The labour bureau of Qapqal ordered that villagers should undergo military-style training to convert them into obedient workers, loyal to employers and the ruling Communist Party. “Turn around their ingrained lazy, lax, slow, sloppy, freewheeling, individualistic ways so they obey company rules,”

The government describes the labourers as volunteers, though critics say they are clearly coerced. Official documents, interviews with experts, and visits by The New York Times to Xinjiang indicate that local plans uproot villagers, restrict their movements and pressure them to stay at jobs.


Experts say those harsh methods can amount to forced labour, potentially tainting the global supply chain that uses Xinjiang workers, particularly for cotton goods. Japanese retailers Muji and Uniqlo say they have used cotton from the region, while Walmart has bought goods from a company that until recently used workers from Xinjiang.

The labour programs operate in parallel with the indoctrination camps in Xinjiang that have drawn condemnation from Western governments. Camp inmates also receive job training, and officials say that many will be sent to work in factories.

The government’s goals are sweeping. One plan issued in 2018 called for putting to work 100,000 people from the poorest parts of southern Xinjiang, a heavily Uighur area, by the end of 2020. The government recently said that target was met a year ahead of schedule. By late 2023, another plan says, Xinjiang wants 1 million workings in its textile and garment industries, up from about 100,000 in 2017.



What’s the world’s stand on this Issue?

Much of the world has condemned China’s detention of Uighurs in Xinjiang. The UN human rights chief and other UN officials have demanded access to the camps. The European Union has called on China to respect religious freedom and change its policies in Xinjiang. And human rights organizations have urged China to immediately shut down the camps and answer questions about disappeared Uighurs.

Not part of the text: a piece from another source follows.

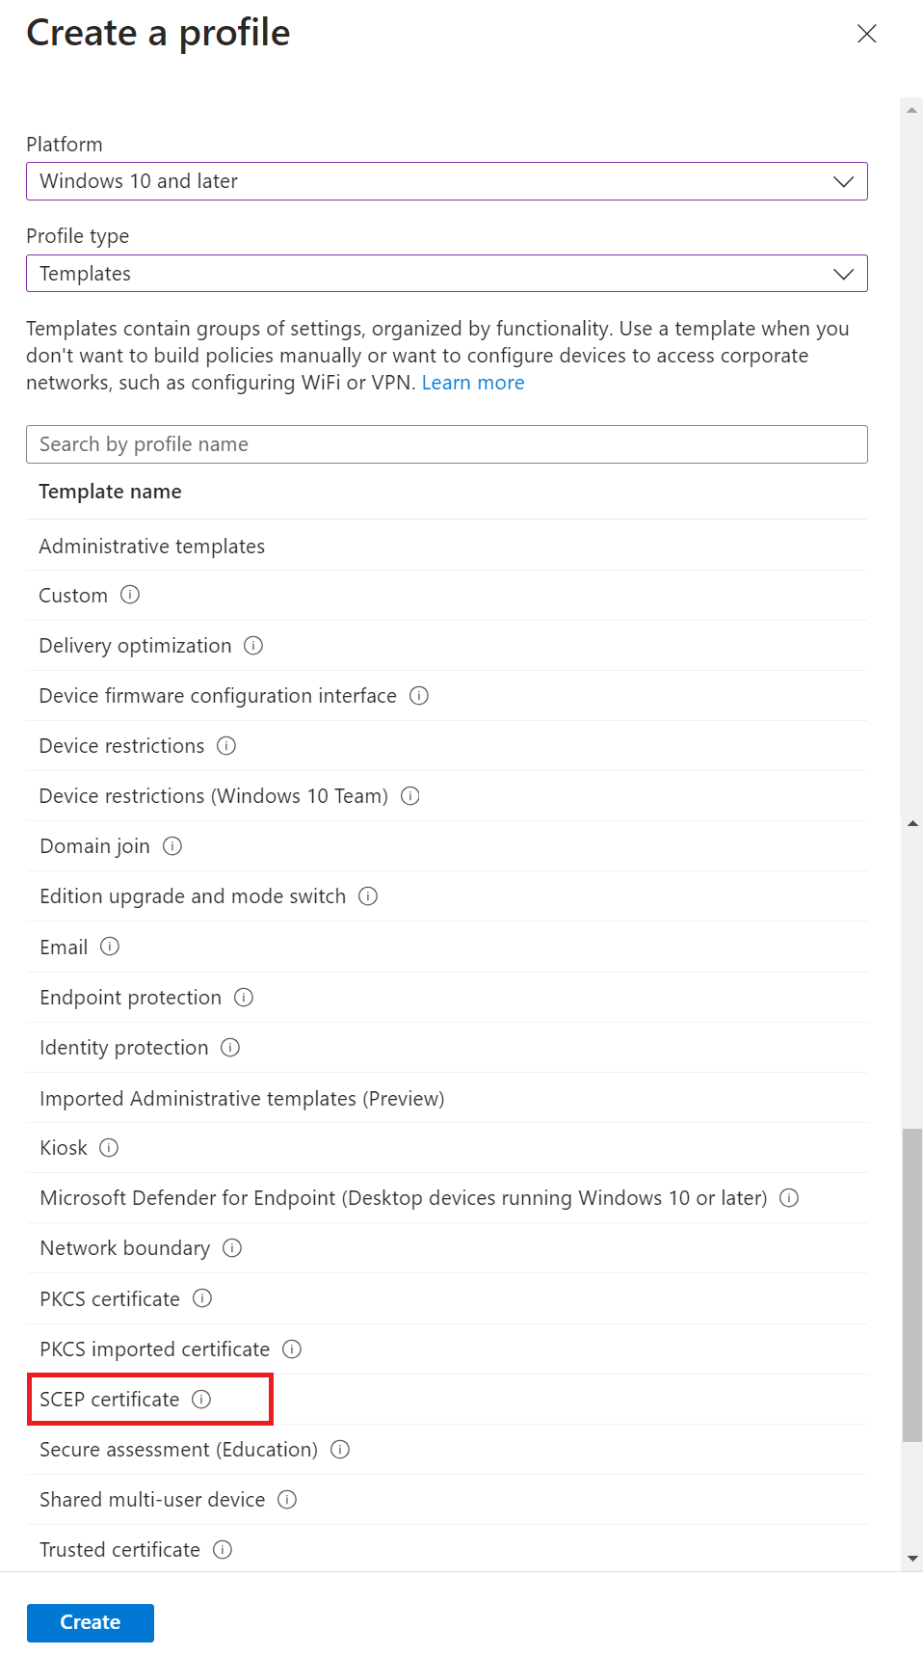923x1656 pixels.
Task: Expand the Profile type dropdown
Action: coord(446,274)
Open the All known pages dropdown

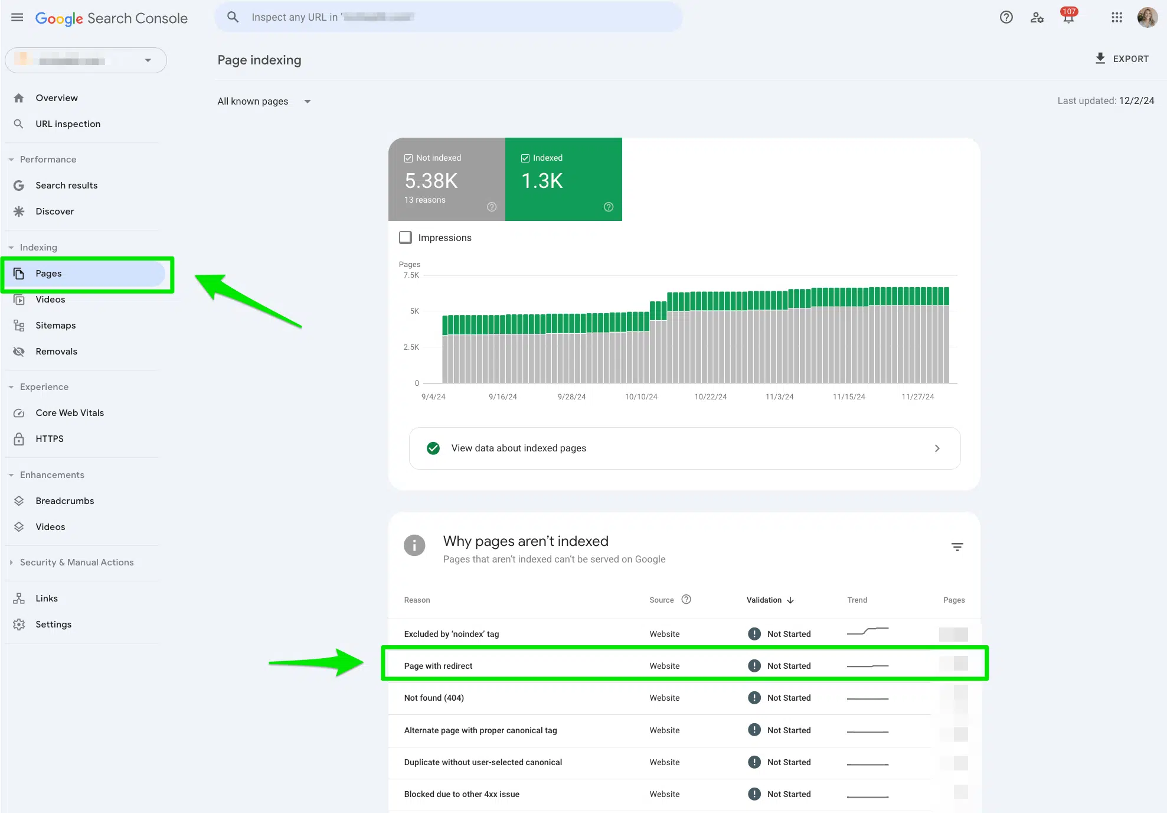[264, 101]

Notably silent are many Muslim nations. Prioritizing their economic ties and strategic relationships with China, many governments have ignored human rights abuses. In July 2019, after a group of mostly European countries—and no Muslim-majority countries—signed a letter to the UN human rights chief condemning China’s actions in Xinjiang, more than three dozen states, including Pakistan and Saudi Arabia, signed their own letter [PDF] praising China’s “remarkable achievements” in human rights and its “counterterrorism” efforts in Xinjiang. Earlier in 2019, Turkey became the only Muslim-majority country to voice concern when its foreign minister called on China to ensure “the full protection of the cultural identities of the Uighurs and other Muslims” during a UN Human Rights Council session.



In October 2019, the United States imposed visa restrictions on Chinese officials “believed to be responsible for, or complicit in” the detention of Muslims in Xinjiang, marking the toughest step by any major government to date. It also blacklisted more than two dozen Chinese companies and agencies linked to abuses in the region—including surveillance technology manufacturers and Xinjiang’s public security bureau—effectively blocking them from buying U.S. products.

Human Rights Watch has advocated other actions the United States and other countries could take: publicly challenging Xi; sanctioning senior officials, such as Chen; denying exports of technologies that facilitate abuse; and preventing China from targeting members of the Uighur diaspora. Activists have also called on the United States to grant asylum to Uighurs who have fled Xinjiang.